Robertson Davies

The Manticore

Canada   1972

Genre de texte
roman

Contexte
Ce rêve se situe au chapitre 13 de la deuxième section du roman, à la fin de l’analyse du narrateur à la clinique jungienne de Zurich.

Le premier rêve dans ce passage réfère à un rêve que David a fait avant de commencer son analyse psychanalytique (fiche 810).

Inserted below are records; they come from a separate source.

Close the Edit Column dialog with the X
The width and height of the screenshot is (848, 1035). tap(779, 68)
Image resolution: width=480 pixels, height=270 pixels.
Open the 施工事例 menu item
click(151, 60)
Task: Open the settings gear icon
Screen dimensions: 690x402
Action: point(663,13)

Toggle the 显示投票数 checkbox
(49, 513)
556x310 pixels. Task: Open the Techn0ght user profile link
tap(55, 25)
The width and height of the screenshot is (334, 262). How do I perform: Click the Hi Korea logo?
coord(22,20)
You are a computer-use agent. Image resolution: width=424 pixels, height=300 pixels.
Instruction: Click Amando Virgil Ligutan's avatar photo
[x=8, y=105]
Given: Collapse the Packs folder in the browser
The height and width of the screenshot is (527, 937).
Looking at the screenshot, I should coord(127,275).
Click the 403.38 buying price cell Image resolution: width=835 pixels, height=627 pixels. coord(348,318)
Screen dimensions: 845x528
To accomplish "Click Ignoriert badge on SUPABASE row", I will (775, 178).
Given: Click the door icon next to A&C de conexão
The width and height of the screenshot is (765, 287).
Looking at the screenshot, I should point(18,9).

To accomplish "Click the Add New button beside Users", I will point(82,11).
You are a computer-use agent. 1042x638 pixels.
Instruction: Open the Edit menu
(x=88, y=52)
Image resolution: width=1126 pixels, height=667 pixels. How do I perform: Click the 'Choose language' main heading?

Le deuxième rêve est nouveau.

Notes
Knopwood était un prêtre que fréquentait David lorsqu'il était adolescent et à qui il avait fait part de ses préoccupations, notamment sa relation avec Judy et sa première expérience sexuelle catastrophique.

Commentaires
Le Docteur von Haller explique à David que l’homme qu'il a vu dans son rêve n’est pas nécessairement son père biologique, mais représente plutôt un archétype de la paternité que David porte au fond de lui-même. En effet, dit-elle, un des principes premiers de l'analyse est que les personnages qui apparaissent dans les rêves sont des aspects du rêveur. L'analyste dit ensuite à David qu’il doit décider s’il veut continuer l'analyse et passer à la prochaine étape après les vacances de Noël ou s'il veut continuer seul. David sait maintenant, ajoute-t-elle, que «les rêves sont un matériau très spécial et qu'ils ne mentent pas».

Texte original

Texte témoin
Le lion avait un visage d’homme, trad. Claire Martin (revue par C.V.), Montréal : Tisseyre, 1978, p. 274-275.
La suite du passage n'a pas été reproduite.